* _The task_
Write out all of the following lines again, swapping every occurrence of "Torrent Tracker" for "Download Tracker" and leaving everything else as it is.
******************************
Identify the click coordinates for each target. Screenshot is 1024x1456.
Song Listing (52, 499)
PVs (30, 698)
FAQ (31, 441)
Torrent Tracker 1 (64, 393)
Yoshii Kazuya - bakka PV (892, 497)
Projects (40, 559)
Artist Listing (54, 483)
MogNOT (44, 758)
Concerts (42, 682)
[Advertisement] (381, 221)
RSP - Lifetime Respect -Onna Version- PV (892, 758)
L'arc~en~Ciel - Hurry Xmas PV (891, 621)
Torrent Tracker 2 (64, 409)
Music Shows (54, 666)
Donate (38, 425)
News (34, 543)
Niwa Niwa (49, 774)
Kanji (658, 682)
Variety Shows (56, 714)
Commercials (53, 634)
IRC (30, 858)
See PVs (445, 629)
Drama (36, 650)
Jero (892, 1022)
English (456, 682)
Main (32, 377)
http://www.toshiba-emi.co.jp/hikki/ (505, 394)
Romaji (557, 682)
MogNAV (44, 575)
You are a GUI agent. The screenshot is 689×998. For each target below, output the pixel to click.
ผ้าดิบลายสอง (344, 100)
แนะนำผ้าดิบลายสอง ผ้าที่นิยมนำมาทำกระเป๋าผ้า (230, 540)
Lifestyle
******************************
* _Full answer_
Identify the click coordinates for each target. Screenshot is 1024x1456.
Song Listing (52, 499)
PVs (30, 698)
FAQ (31, 441)
Download Tracker 1 (64, 393)
Yoshii Kazuya - bakka PV (892, 497)
Projects (40, 559)
Artist Listing (54, 483)
MogNOT (44, 758)
Concerts (42, 682)
[Advertisement] (381, 221)
RSP - Lifetime Respect -Onna Version- PV (892, 758)
L'arc~en~Ciel - Hurry Xmas PV (891, 621)
Download Tracker 2 (64, 409)
Music Shows (54, 666)
Donate (38, 425)
News (34, 543)
Niwa Niwa (49, 774)
Kanji (658, 682)
Variety Shows (56, 714)
Commercials (53, 634)
IRC (30, 858)
See PVs (445, 629)
Drama (36, 650)
Jero (892, 1022)
English (456, 682)
Main (32, 377)
http://www.toshiba-emi.co.jp/hikki/ (505, 394)
Romaji (557, 682)
MogNAV (44, 575)
You are a GUI agent. The screenshot is 689×998. For each target below, output the pixel to click.
ผ้าดิบลายสอง (344, 100)
แนะนำผ้าดิบลายสอง ผ้าที่นิยมนำมาทำกระเป๋าผ้า (230, 540)
Lifestyle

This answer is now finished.